Problem / Question
Find the greatest 4 digit number that
will divide 63, 45 and 69 so as to leave the same remainder.

Solution
LCM + (smallest
number – 1) = 7245 + 44 = 7289 J
Remarks
This question is
from National University of Singapore High School, which caters to students who
are very interested in science and mathematics, and possibly an academic career. Do not be fooled by my short and sweet
solution. The question is actually quite
challenging, and I went by a long way before coming up with this elegant solution. This reminds me of Human Resource managers who think that more
lines of code written by programmers means more work is done. Actually, a lot of hard thinking could be involved
in writing a oneline code that does the same job.

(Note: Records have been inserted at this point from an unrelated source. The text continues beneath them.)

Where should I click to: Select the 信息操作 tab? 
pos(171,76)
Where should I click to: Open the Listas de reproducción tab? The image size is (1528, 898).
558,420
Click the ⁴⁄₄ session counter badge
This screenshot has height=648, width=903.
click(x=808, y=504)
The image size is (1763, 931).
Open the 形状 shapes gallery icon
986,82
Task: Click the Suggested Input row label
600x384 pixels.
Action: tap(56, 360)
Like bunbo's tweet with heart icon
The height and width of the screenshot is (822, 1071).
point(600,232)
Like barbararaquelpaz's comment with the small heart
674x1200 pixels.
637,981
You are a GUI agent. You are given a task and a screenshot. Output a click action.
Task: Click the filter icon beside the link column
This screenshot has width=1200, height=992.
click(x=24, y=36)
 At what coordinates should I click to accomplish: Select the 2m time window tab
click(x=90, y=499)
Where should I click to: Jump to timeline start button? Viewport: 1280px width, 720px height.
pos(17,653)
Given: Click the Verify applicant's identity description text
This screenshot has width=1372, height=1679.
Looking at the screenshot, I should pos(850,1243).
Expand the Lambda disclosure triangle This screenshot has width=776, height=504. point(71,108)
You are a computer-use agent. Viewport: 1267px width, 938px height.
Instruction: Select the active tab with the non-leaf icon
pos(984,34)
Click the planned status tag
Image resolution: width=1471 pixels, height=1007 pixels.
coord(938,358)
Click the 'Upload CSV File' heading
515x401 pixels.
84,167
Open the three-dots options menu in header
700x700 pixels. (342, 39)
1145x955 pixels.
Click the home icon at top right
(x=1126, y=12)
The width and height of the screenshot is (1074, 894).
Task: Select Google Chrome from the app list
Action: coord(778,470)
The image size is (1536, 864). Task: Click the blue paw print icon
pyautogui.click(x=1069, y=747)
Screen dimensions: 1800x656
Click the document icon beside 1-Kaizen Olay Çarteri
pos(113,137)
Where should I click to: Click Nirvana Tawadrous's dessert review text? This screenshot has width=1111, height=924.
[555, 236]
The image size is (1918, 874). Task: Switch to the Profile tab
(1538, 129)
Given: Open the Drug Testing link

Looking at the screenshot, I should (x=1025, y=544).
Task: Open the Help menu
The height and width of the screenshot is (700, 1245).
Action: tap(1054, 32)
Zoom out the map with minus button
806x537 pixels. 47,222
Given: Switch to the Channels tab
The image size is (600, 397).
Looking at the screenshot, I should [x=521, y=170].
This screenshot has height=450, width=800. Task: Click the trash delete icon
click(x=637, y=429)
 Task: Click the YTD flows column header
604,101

Research shows that when expert problem solvers
realise that they are stuck, they change tactics. They go back to the drawing board. “Insanity is
doing the same thing over and over again and expecting the different results.”
said Albert Einstein. The five stages of
mathematical problem solving are
1. Understanding
the problem
2. Planning a
strategy
3. Executing the
plan
4. Evaluation
5. Reflection (which
can even include blogging about it!)
At the evaluation stage, if one finds that one is not
getting the results, or if the approach is not elegant, one goes back to stage
2 to devise a new strategy. I had tried
using a complicated Chinese Remainder Theorem approach, got the solution after
one page of work, and realised that the problem can be solved very simply.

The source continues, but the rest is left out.